Es ist ein Griff ins Klo der werbewirksam agierenden Spindoctoren, wenn man dem Bürger billige Ersatzmotivationen zur Wahl anbietet und zum Beispiel das Wahlalter senkt, Kinder in Pseudoparlamente verschiebt, bei Kindern in der Kindergartengruppe ein Votum einfordert, die Leute in Parlamenten schnuppern lässt und für die fragwürdige Briefwahl  auch noch wirbt, allein um die Wahlbeteiligung wieder etwas hoch zu treiben. Die Bewährungsprobe für den Politiker ist, wenn er in seiner Arbeit auf Menschen trifft und nicht Kontakt zum Bürger sucht und dann auch noch Kugelschreiber mitbringt.

Das alte Aufrüsten ist jetzt neu

Wer Putin nicht so richtig kannte, wird ihn in den ersten Wochen des Krieges auch nicht so richtig kennengelernt haben. Okay – er geht über Leichen. Was ihn dazu anregt oder davon abhält weiß nur der Teufel. Sein letztes konventionelles Kapital ist, dass die Öffentlichkeit im Bereich seiner Gegner gegensätzlich spekuliert, wie man seine Gefräßigkeit unterbinden kann. Wenn man dagegen hält, dann schielt er vermutlich auf die Atombombe, wenn man ihn besänftigt, dann frisst er generalstabsmäßig alle konventionell auf. In dem Dilemma hat er alle Humanisten und Demokraten als Widersacher. Er wird sich jedenfalls freuen, wenn die einen so und die anderen anders sagen. Dazwischen würde er vermutlich gern ungestört weiter machen.

Der fundamentale Paradigmenwechsel der letzten Wochen, dass nämlich die Humanisten und Demokraten selbst äußerst streitbar auftreten müssen, wenn sie nicht eine nach dem anderen zur Schlachtbank geführt werden wollen, ist unumgänglich. Boykott und Kampf sind neuerdings angesagt, auch wenn man die Werkzeuge für Boykott und Kampf eingemottet hatte. Alles andere ist nur Briefeschreiben für einen Berg ehrenwerter Texte, der darauf wartet, zu gegebener Zeit als entartet verbrannt zu werden.

Aus einem Heldenleben

Da geht nun der Held von Wimbledon am heutigen Tag für eine Weile ins Gefängnis. Sein Leben geht jetzt nicht mehr so recht weiter, wie er es bisher gestaltet hat. Wer den Insolvenzverwalter auf verlorenem Posten mit unzureichenden Angaben dilettantisch linken will, der hat auch nichts besseres verdient. Da lacht der Profi.

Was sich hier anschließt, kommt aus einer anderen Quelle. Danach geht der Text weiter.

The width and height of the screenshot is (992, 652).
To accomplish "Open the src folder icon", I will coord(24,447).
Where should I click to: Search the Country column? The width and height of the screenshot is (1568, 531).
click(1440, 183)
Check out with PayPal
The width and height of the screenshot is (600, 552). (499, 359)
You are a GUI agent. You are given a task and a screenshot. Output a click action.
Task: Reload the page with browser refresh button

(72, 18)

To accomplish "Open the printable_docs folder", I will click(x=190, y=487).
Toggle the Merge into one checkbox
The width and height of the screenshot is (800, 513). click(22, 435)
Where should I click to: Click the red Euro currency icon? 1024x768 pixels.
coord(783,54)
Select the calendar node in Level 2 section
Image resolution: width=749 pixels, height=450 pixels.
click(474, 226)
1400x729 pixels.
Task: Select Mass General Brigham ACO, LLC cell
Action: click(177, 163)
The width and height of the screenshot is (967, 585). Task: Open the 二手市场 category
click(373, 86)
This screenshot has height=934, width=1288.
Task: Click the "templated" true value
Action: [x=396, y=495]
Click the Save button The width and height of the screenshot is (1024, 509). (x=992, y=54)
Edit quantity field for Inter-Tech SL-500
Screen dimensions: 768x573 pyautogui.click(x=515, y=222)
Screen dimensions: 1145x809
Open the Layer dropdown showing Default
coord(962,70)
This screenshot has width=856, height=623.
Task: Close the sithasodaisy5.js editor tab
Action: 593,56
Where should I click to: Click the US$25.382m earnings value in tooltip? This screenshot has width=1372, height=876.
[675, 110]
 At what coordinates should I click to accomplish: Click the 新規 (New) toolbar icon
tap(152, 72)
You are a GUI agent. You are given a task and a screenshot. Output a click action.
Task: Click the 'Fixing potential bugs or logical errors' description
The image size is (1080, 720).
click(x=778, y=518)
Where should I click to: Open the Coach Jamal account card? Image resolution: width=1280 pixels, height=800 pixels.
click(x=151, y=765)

Auf die Strafmaßverkündigung musste das Publikum entgegen der Ankündigung des Gerichts ein paar Stunden warten. Ein Gerichtsreporter meinte, das Strafmaß zeige, dass es vor Gericht eben keinen Promibonus gebe. Das sehe ich anders: Der Rechtsstaat unterscheidet von vornherein nicht nach der jeweilen Prominenz des Angeklagten. Diese stundenlange Verzögerung ist dann aber doch ein Promibonus, und wird für die Weltöffentlichkeit standesgemäß zelebriert. 

Wenn der Held nach guter Führung vorzeitig aus der Haft entlassen wird, werden wohl viele Talkshows auf den Helden Boris Becker warten und sein Privatierskonto für die Wechselfälle des Lebens wieder auffüllen. Eigentlich sollte ja jeder Sträfling irgendwann in eine Talkshow entlassen werden. Aber daran besteht wohl kein wirtschaftliches Interesse. – Schade!